[INFORMATION PROVIDED]

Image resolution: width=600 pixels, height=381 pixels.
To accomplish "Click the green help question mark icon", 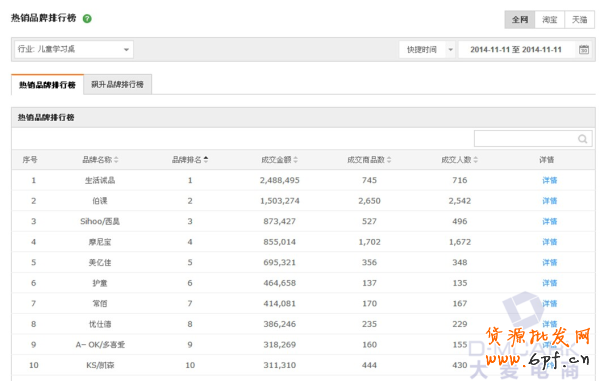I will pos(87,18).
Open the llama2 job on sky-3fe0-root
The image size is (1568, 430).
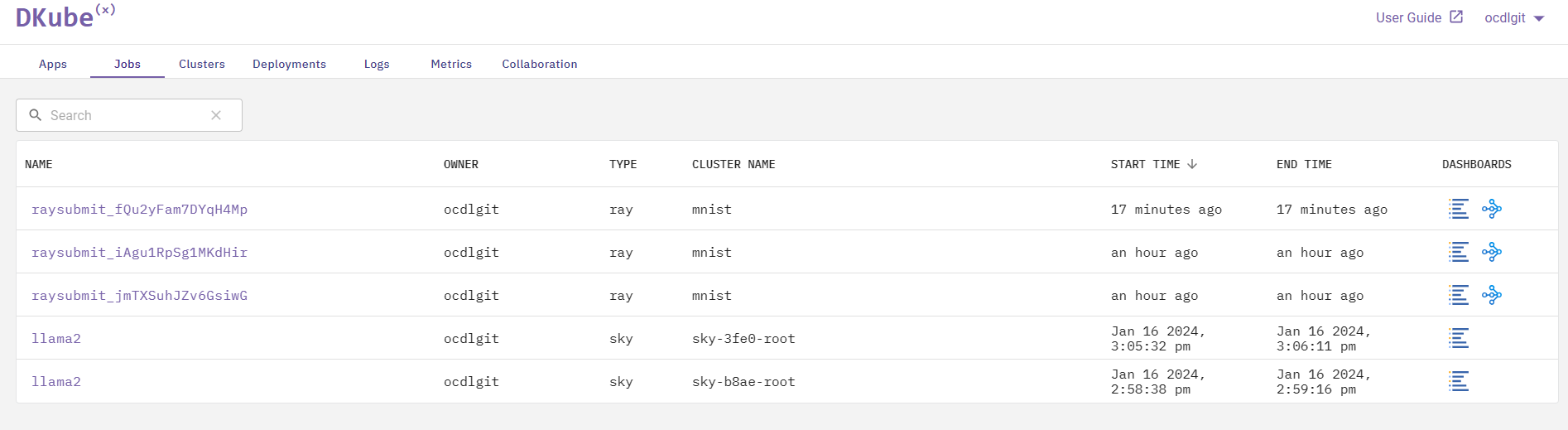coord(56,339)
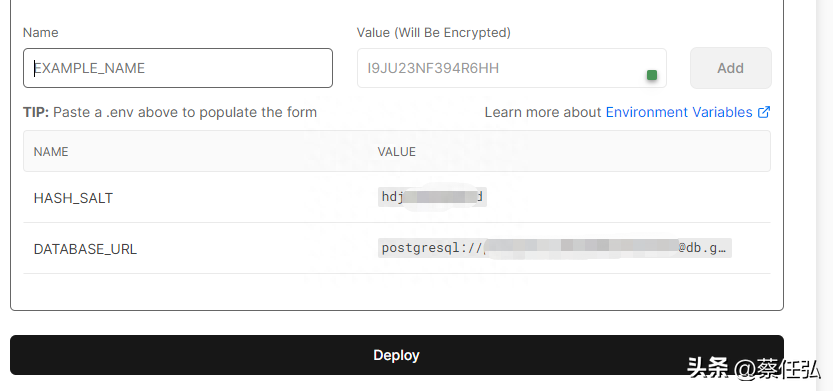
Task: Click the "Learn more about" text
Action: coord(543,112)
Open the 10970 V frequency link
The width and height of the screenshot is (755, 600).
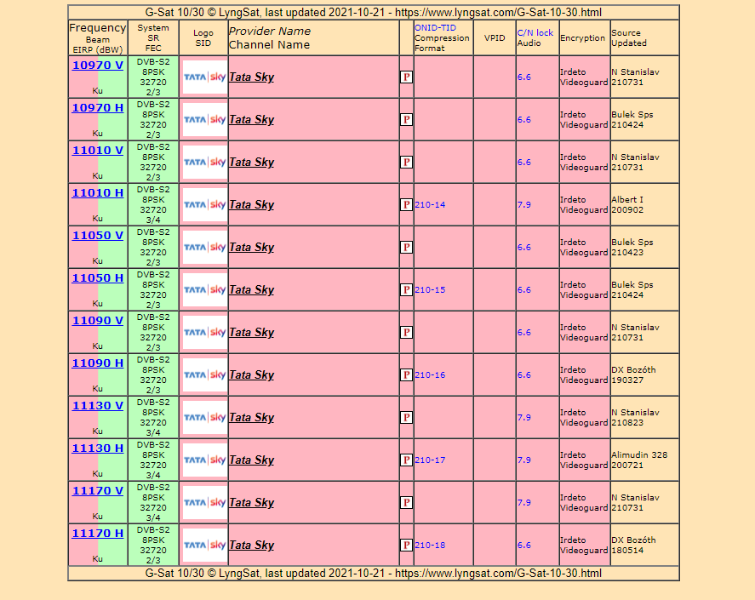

[/INFORMATION PROVIDED]

--- YOUR OBJECTIVE ---
Note each line above that contains "Open" and copy it out.

--- THE COMPLETED TASK ---
Open the llama2 job on sky-3fe0-root
Open the 10970 V frequency link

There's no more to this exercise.